I always like to do some sort of Mexican food for Christmas Eve. This year, I chose a Mexican-style chili that I’ve wanted to make for a long time. Chili with pork shoulder is intriguing to me, and this one is nice because it’s just pork shoulder with a complex tomato-chili paste. – We served the chili with whole wheat tortillas, chopped onions and cilantro, guacamole and chips. The pork shoulder could have been more tender – I think this chili is a good candidate for a long(er), slow, simmer or the slow cooker. But otherwise, it was excellent – Larry really liked the chili paste.
– I was ready to start a pumpkin pie (which I hate but Larry loves), when I made a complete change of course and made this decadent Chocolate Tart. The filling is intensely chocolate, but the sweet creamy topping is a perfect foil. This was really simple to make and I had almost all of the ingredients on hand. I think I might want to make 1.5x times the crust – it ended up being a little thin on the bottom. Larry also bought some fantastic raspberries at Whole Foods, so we had those with it. I loved this tart, and so did Larry.
- Mexican-Style Chili (Fine Cooking #29, November 1998, p. 39)
- Chocolate Truffle Tart with Whipped Vanilla Mascarpone Topping (Fine Cooking #68, Holiday Baking Winter 2005, p. 54)
Wine: Sapphire Hill 2001 Tom Feeny Ranch Zinfandel (Russian River Valley, California). This wasn’t a wine for dinner – the chili would be best with beer, but I opened this to have a glass while I was making dinner. Explosive fruit, yummy, yummy, yummy.
Mexican for Christmas eve is an awesome tradition!
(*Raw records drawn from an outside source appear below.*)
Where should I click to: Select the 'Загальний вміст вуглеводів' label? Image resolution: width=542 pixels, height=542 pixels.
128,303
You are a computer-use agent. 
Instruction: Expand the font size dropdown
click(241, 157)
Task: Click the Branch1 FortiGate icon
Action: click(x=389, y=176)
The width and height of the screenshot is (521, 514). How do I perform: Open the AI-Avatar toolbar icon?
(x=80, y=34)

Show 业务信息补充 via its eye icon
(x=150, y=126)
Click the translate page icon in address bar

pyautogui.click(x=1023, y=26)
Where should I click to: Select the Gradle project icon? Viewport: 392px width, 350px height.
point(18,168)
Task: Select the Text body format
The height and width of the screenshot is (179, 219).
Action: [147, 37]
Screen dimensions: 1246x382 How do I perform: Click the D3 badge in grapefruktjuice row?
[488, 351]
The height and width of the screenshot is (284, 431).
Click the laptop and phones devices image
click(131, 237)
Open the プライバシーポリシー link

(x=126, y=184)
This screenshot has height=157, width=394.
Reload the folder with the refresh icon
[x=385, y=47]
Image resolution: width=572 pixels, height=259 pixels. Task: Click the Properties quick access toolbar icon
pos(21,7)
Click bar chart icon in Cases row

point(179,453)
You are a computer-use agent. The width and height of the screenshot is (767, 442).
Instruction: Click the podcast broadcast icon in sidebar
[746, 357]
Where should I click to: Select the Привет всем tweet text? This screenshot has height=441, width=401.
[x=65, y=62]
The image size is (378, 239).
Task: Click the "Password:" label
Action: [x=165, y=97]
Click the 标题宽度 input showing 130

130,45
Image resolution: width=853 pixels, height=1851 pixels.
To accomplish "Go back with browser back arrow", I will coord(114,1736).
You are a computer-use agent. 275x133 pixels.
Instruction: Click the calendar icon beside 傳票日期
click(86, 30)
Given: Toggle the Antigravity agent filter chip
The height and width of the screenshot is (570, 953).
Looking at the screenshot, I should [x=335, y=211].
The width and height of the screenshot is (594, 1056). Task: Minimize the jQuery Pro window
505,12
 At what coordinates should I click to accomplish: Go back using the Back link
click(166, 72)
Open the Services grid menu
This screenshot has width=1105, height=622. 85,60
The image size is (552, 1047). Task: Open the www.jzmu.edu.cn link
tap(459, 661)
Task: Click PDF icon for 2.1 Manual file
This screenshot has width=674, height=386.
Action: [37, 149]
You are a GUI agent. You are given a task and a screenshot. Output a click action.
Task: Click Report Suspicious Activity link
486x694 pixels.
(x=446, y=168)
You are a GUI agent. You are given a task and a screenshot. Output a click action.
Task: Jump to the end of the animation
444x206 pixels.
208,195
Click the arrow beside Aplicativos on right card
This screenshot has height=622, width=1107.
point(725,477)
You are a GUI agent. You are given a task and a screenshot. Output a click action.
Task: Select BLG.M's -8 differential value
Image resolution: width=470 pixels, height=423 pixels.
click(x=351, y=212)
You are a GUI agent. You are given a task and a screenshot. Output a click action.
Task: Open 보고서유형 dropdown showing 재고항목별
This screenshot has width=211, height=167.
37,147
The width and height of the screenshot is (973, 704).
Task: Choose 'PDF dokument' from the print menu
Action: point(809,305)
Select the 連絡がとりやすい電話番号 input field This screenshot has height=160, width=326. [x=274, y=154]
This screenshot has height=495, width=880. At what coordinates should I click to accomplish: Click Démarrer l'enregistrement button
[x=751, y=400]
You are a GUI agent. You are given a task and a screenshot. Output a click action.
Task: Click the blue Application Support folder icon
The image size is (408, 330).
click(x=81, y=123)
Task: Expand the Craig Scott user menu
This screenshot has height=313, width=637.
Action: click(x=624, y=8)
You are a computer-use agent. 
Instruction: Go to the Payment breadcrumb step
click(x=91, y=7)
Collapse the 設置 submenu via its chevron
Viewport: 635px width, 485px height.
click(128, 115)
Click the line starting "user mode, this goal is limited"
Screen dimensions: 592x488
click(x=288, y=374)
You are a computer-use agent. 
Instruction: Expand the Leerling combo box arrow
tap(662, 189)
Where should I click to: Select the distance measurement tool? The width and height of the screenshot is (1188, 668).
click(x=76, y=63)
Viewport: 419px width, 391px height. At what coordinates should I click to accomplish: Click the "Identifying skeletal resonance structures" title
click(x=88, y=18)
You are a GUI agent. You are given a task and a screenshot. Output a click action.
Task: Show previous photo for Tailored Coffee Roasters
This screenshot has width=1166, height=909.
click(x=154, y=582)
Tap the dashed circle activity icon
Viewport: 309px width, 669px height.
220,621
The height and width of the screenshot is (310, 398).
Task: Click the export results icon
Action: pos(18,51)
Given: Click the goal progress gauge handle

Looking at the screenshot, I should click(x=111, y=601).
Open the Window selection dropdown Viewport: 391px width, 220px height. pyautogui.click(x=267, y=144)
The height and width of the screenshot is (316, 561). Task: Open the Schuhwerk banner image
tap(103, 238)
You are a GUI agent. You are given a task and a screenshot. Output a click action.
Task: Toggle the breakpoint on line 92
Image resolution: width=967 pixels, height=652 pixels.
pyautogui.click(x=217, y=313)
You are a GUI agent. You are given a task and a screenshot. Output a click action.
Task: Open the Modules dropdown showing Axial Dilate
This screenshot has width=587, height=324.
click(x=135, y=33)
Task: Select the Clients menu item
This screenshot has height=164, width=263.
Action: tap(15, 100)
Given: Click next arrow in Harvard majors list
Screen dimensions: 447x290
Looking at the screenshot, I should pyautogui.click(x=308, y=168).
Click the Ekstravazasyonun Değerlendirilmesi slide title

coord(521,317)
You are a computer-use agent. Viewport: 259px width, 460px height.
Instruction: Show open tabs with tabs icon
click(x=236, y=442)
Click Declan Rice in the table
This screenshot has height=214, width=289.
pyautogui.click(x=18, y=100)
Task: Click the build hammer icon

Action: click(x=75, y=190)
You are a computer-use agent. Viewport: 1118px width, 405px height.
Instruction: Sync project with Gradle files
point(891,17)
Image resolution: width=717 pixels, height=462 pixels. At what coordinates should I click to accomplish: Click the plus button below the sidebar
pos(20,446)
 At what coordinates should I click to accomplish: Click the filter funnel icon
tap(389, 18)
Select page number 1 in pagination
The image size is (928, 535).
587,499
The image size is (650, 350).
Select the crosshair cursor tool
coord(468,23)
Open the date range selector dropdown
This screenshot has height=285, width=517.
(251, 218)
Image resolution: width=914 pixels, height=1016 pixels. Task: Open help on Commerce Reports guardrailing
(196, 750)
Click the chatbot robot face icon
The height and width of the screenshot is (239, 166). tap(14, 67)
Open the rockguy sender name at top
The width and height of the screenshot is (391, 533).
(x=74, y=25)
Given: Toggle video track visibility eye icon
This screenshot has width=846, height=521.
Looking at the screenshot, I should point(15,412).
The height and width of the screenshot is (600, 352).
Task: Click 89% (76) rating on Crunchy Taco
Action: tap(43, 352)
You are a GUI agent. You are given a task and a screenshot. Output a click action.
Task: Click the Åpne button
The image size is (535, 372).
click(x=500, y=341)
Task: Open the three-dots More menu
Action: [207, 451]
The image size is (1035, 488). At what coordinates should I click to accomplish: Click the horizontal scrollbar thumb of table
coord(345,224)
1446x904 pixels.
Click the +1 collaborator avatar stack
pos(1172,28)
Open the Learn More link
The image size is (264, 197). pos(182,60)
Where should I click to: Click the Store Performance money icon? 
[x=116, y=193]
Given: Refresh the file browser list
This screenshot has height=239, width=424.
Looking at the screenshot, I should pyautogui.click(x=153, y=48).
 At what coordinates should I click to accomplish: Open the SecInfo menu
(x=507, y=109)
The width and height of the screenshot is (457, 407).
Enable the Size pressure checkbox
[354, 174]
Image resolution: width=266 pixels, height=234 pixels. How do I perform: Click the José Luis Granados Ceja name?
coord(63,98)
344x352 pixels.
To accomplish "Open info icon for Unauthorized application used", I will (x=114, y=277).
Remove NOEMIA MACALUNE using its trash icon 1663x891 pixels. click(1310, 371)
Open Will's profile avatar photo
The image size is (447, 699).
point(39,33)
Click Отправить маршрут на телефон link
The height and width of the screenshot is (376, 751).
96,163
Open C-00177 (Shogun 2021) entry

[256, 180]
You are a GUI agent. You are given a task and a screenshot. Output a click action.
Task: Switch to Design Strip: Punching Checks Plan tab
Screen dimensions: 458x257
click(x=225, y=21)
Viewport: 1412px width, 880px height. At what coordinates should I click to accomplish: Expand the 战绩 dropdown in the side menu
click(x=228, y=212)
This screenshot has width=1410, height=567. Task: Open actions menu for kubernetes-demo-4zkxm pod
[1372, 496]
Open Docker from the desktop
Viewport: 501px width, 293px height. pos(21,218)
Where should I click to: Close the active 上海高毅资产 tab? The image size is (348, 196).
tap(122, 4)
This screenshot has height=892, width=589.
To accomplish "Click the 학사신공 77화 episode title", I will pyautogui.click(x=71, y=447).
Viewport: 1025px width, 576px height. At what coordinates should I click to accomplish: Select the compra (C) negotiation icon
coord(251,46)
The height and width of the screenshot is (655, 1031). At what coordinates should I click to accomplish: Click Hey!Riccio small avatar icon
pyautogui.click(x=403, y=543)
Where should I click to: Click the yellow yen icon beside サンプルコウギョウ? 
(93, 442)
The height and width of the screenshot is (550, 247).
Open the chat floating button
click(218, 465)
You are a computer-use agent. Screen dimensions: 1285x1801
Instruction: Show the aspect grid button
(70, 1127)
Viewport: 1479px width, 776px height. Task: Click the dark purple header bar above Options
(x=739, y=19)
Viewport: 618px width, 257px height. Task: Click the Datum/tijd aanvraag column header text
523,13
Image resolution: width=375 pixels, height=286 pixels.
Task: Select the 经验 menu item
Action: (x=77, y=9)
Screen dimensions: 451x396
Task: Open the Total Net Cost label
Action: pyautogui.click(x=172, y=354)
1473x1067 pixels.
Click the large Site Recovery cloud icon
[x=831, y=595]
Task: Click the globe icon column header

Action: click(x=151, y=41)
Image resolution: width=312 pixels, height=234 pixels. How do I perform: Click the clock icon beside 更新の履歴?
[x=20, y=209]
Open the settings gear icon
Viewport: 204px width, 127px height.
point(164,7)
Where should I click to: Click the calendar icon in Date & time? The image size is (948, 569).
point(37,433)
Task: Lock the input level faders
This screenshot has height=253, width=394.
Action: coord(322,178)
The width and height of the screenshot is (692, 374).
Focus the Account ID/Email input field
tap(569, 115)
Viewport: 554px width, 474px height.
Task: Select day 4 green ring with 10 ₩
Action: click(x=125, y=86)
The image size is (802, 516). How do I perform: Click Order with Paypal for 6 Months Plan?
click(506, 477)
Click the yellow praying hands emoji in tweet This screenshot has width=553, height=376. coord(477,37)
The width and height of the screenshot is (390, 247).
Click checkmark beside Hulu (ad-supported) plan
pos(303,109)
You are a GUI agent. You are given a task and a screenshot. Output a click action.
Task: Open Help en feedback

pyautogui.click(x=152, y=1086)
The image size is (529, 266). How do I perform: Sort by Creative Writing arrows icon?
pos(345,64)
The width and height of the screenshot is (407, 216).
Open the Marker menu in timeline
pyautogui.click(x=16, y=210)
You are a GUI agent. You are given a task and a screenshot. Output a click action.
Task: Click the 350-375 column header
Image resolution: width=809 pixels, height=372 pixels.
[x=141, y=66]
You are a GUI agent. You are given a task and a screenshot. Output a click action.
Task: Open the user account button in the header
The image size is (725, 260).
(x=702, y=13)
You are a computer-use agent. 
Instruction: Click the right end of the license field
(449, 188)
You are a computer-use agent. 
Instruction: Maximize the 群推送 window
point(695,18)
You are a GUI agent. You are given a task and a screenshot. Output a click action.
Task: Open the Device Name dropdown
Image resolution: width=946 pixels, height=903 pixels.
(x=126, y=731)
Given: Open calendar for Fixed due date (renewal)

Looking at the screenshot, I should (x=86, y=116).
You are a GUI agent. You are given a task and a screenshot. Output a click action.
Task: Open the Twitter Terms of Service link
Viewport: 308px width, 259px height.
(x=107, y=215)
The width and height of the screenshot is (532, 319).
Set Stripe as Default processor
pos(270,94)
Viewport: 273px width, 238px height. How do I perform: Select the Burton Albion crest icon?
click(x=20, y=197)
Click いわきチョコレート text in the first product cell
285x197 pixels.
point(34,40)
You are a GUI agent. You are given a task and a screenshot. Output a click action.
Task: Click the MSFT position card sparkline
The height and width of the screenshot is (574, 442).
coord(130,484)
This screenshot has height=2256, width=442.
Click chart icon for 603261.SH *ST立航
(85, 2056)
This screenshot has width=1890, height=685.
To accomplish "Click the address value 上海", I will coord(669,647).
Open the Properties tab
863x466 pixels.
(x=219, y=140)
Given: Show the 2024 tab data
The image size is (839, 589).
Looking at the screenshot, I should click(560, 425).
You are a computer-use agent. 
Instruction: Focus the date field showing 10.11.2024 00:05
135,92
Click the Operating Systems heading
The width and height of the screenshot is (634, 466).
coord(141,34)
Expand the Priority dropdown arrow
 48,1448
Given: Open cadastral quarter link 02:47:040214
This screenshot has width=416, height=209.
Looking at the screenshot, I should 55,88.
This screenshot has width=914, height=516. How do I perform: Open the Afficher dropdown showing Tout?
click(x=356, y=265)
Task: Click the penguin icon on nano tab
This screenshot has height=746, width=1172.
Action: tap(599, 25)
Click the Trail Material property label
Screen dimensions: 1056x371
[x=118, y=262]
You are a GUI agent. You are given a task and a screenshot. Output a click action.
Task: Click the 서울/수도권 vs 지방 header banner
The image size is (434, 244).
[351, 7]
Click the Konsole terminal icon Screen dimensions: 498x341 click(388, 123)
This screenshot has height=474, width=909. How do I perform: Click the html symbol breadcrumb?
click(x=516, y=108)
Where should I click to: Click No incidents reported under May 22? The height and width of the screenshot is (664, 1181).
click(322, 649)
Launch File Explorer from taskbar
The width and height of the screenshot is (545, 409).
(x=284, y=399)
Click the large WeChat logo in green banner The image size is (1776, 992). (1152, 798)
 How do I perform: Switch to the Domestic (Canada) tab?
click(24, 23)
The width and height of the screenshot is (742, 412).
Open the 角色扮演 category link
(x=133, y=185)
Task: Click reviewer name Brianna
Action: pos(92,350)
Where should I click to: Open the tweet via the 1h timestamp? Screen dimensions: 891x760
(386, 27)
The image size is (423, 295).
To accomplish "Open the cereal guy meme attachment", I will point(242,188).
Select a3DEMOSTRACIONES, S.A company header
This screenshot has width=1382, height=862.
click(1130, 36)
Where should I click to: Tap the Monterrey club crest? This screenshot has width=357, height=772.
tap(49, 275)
Very cool.
The tart looks lovely.
Larry thought this tart was better the next night, after the topping had a chance to chill a bit.
A quiet evening at home. I am reading one of the back issues of Fine Cooking that you gave me. Mexican-Style Chili? With pork shoulder? HEY! This is what Sheri made for Christmas Eve!!!
This is fun. Thank you so much for the magazines.
You’re welcome! I want to make all of the chilis from that article – the chicken one, and especially the tex-mex one!